Also, I like the idea of a review of Goldner's book a lot. I will get
down to number crunching in a mo' and then we'll see whether there's
slack in the system. We'll need to prioritise the proposed articles too.
Just wanted to forward the below response to Gilroy's Against Race book
too. This is written from the perspective of a black nationalist
anti-racist. He wants to preserve culturally/racially constructed
difference and tolerance at the same time and thinks that Gilroy (in the
employ of the white bourgeoisie) is a race traitor for espousing
racelessness. Although much of it is wack, it does have some provocative
ideas in it. Also, makes me wonder about whether MC is really a byword
for racelessness a la Gilroy's PoMo notion of hybrid/mongrel identities
etc. Also, what forms of solidarity are ok and what not/wotnot? Race as
a mechanism to unify tranches of the working class/ descendants of
slaves will always be mired in the same white-enlightenment-supermacist
discourse it results from, but it is a powerful agent of solidarity.
xxj
Paul Gilroy, Against Race - A Review
Cambridge: Harvard University Press, 2000.
Periodically there appears a book that runs counter to the wisdom of
experience in the African American community.

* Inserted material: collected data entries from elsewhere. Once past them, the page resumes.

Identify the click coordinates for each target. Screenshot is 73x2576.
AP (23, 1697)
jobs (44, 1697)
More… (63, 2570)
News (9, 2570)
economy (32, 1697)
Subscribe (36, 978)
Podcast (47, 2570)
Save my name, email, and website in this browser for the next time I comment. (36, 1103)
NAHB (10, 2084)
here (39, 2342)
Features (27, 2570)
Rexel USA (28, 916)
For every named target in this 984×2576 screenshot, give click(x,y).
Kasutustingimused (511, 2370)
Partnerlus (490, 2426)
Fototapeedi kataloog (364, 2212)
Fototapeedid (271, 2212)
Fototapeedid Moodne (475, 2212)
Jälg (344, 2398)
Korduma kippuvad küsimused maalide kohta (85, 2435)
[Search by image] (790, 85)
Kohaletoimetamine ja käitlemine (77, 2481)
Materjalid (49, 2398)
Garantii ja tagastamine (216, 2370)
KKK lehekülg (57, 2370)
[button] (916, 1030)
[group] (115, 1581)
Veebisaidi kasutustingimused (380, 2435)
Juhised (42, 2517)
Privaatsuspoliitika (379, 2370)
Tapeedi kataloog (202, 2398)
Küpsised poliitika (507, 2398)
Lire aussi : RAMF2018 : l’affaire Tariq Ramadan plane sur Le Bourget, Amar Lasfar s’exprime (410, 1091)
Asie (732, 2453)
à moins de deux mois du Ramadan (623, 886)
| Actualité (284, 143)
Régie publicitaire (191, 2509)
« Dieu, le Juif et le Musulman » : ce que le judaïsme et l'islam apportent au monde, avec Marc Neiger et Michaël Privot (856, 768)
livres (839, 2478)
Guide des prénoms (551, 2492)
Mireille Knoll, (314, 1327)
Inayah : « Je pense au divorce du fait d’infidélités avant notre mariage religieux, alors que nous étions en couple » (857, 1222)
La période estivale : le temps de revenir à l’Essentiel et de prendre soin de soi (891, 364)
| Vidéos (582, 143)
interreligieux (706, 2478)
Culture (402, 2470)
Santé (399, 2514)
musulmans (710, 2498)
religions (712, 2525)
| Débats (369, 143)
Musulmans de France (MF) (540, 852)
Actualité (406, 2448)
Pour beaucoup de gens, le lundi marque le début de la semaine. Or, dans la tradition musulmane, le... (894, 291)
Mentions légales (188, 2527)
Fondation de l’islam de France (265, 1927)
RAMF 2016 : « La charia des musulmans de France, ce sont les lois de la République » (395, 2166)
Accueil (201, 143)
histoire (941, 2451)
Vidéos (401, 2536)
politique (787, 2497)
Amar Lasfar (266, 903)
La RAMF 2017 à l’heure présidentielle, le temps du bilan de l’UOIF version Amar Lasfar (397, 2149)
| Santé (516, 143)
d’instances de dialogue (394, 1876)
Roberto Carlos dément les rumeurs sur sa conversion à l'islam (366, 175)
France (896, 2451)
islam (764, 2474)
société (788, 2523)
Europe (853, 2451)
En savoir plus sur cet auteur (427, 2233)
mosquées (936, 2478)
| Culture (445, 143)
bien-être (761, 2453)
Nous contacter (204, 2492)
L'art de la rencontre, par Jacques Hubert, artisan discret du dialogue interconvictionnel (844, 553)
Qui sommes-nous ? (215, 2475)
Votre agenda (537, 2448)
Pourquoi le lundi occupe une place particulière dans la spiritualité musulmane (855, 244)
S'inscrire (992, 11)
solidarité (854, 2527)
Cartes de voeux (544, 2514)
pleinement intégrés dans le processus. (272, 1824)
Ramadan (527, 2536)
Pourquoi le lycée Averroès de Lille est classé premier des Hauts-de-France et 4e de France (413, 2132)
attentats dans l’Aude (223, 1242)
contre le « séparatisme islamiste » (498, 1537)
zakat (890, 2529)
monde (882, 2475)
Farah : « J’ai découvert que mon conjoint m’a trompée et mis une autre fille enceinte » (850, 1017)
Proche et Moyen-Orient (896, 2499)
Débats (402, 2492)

Against Race by the
sociologist Paul Gilroy is just such a book. Gilroy, a British scholar,
who teaches at Yale University, made a reputation in the states with the
postmodern work, The Black Atlantic. I see this book as a continuation
of that work’s attempt to deconstruct the notion of African identity in
the United States and elsewhere. Of course it runs squarely against the
lived experiences of African Americans. The history of discrimination
against us in the West, whether the United States or the United Kingdom
or other parts of the western world, is a history of assaulting our
dignity because we are Africans or the descendants of Africans. This has
little to do with whether or not we are on one side of the ocean or the
other. Such false separations, particularly in the context of white
racial hierarchy and domination, is nothing more than an acceptance of a
white definition of blackness. I reject such a notion as an attempt to
isolate Africans in the Americas from their brothers and sisters on the
continent. It is as serious an assault and as misguided as the 1817
Philadelphia conference that argued that the blacks in the United States
were not Africans but "colored Americans" and therefore should not be
returned to Africa. To argue as Gilroy does that Africans in Britain and
the United States are part of a "Black Atlantic" is to argue the
"colored American" thesis all over again. It took us one hundred and
fifty years to defeat the notion of the "colored American" in the United
States and I will not stand idly by and see such misguided notion
accepted as fact at this late date in our struggle to liberate our
minds. We are victimized in the West by systems of thinking, structures
of knowledge, ways of being, that take our Africanity as an indication
of inferiority. I see this position as questioning the humanity and the
dignity of African people.
It should be clear that Gilroy’s new book, Against Race is not a book
against racism, as perhaps it ought to be, but a book against the idea
of race as an organizing theme in human relations. It is somewhat like
the idea offered a decade or more ago by the conservative critic, Anne
Wortham in her reactionary work, The Other Side of Racism. Like Wortham,
Gilroy argues that the African American spends too much time on
collective events that constitute "race" consciousness and therefore
participates in "militaristic" marches typified by the Million Man March
and the Million Woman March, both of which were useless. The only person
who could make such a statement had to be one who did not attend. Unable
to see the awesome power of the collective construction of umoja within
the context of a degenerate racist society, Gilroy prefers to stand on
the sidelines and cast stones at the authentic players in the arena.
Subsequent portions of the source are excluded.